Skechers USA saw its shares rise by as much as 8 percent after posting profits that beat estimates. Although the footwear maker's net income fell by 1.7 percent from the year-ago quarter to $90.7 million, this was significantly higher than the level anticipated by Wall Street. Investors also welcomed the company's strong fourth quarter guidance.

Sales performed well, too, going up by 7.5 percent to $1,176 million, thanks to increases of 11.8 percent in the international wholesale business and a 10.6 percent in its company-owned stores around the world. On a constant currency basis, the overall sales growth in the quarter was 8.5 percent. Comparable store sales at directly operated stores advanced by 1.9 percent, with growth of 3.0 percent in the U.S. offset by a decrease of 0.8 percent internationally.

The number of pairs shipped increased by 1.5 percent in the quarter, while average selling prices declined by 4.4 percent to an implied $23.41 per pair.
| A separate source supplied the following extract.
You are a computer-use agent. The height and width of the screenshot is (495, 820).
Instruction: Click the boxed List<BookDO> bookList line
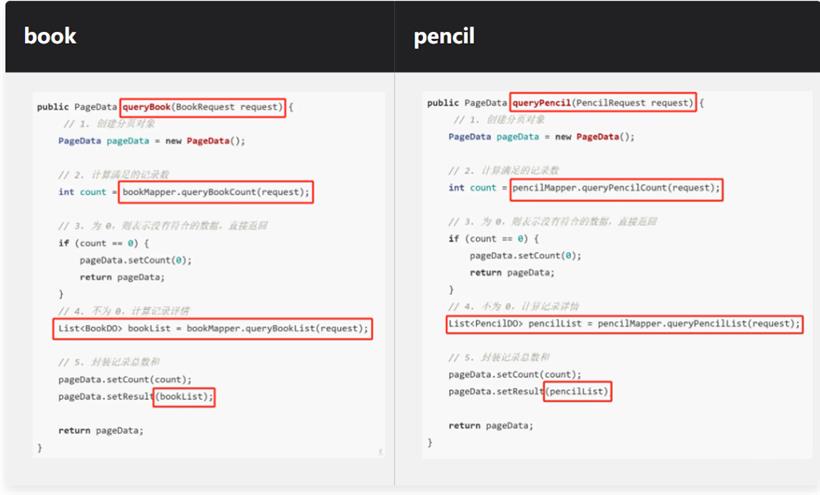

The management said the resurgence of retro looks and the market's good response to its D'Lites line of chunky sneakers allowed the company to broaden its distribution and marketing to reach millennial consumers. In particular, D'Lites have seen great success over the last two years in certain parts of Asia, and the style is now in demand across North America and Europe, and poised for growth in South America, India and the Middle East.